Material supplied:
+-------+

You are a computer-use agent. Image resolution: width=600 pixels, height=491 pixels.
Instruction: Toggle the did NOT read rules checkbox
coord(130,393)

+-------+

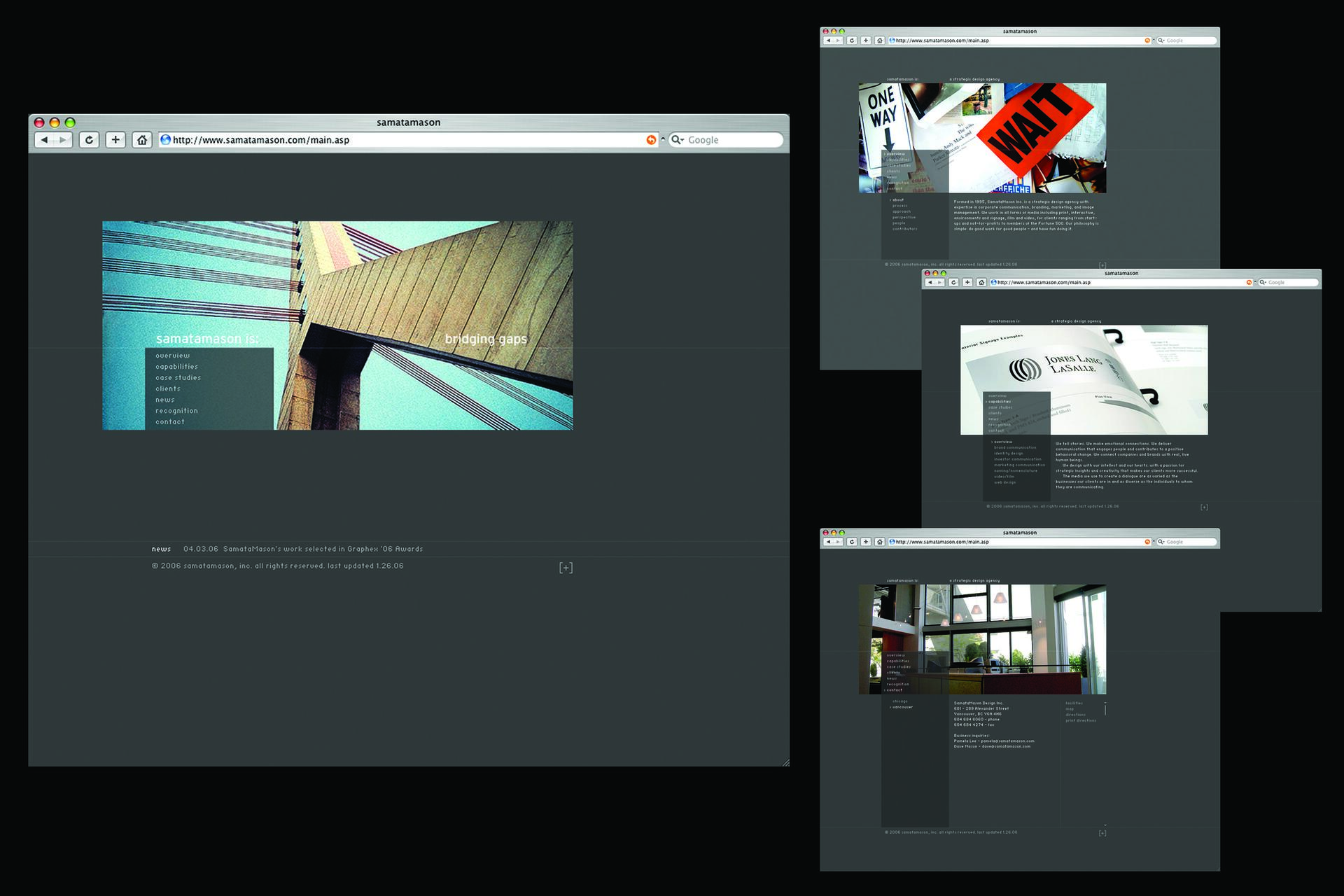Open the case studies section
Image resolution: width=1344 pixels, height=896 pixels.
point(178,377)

+-------+

Give back only the lines of the listing from the one containing "Open the case studies section" through the one containing "point(178,377)", with "case studies" switched to "pricing" and all else unchanged. Leave the pictures out.

Open the pricing section
Image resolution: width=1344 pixels, height=896 pixels.
point(178,377)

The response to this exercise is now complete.